对比分析:燃油车与新能源车的保险困境差异
从市场数据看,燃油车的车损险投保率虽然也在下滑,但幅度远小于新能源车。原因在于,燃油车维修体系成熟、配件渠道多元、技术门槛低,即便是第三方修理厂也能以较低成本处理大部分损伤。而新能源车,尤其是新势力品牌,零部件高度集成、软件锁死、维修必须回原厂,导致保险公司和车主都缺乏议价能力。以某头部新能源品牌为例,其车门内集成了碰撞传感器、氛围灯、玻璃升降器和隐藏式门把手,一个车门总成更换费用超过1.2万元,是普通燃油车的三倍。这种设计上的“维修陷阱”,最终都会反映在保费和自费维修成本上。
更棘手的是,新能源车的电池衰减与事故损伤之间缺乏透明评估标准。一块被轻微磕碰的电池包,车企出于安全考虑往往要求整体更换,费用从5万到15万元不等。没有车损险,这笔费用足以让一辆三年车龄的车直接失去维修价值。

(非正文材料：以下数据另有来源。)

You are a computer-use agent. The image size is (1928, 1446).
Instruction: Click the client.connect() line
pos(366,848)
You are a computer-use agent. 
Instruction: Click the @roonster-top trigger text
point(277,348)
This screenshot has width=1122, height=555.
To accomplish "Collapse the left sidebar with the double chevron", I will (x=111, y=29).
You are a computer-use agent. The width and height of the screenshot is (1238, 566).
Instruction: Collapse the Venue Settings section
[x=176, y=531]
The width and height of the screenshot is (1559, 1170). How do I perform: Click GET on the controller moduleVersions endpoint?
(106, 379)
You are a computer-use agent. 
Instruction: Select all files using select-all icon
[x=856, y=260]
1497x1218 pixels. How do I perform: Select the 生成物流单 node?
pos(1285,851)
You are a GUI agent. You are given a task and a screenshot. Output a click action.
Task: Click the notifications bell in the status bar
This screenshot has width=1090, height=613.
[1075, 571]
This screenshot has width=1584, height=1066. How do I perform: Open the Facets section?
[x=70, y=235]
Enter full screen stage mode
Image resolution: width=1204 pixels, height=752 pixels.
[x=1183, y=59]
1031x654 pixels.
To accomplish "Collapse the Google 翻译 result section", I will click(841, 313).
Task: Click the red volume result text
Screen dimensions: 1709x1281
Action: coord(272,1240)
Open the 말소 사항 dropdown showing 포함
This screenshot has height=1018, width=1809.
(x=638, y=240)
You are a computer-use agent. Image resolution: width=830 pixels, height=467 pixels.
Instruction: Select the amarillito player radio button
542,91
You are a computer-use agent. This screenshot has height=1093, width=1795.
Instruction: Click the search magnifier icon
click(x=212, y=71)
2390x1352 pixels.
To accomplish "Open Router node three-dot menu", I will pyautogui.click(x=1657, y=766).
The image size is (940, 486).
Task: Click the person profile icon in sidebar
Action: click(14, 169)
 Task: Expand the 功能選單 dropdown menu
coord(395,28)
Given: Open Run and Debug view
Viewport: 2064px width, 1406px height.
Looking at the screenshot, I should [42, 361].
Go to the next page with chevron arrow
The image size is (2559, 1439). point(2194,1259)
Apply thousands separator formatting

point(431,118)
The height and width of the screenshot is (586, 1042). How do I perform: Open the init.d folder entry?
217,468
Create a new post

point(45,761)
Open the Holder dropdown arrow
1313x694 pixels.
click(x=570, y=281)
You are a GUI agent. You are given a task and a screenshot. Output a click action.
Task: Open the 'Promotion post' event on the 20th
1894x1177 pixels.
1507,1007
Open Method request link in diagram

这种技术特性决定了,新能源车至少在前五年,车损险几乎是必需品。
结语:省下的是保费,赌上的是财务安全
回到那句老话:保险是消费,不是投资。车损险不会让你赚钱,它的功能是在你最不希望用上它的时候,替你扛住一次可能摧毁家庭现金流的冲击。越来越多车主只买交强险,表面上是理性计算,但计算的前提如果忽略了小概率事件的破坏力,那这种理性就是建立在沙地上的。
车评人的建议很务实:预算再紧,交强险和第三者责任险不能省,因为那是你对别人的基本责任;车损险则要根据车辆残值、车型风险、个人驾驶环境和财务承受能力来综合判断。如果你开着一辆五年内的新能源车,却只买交强险,那么请做好为一次普通追尾支付三个月工资的准备。省钱的方式有很多,但不要从安全冗余上抠。道路上的事,从来不是你说没事就真的没事。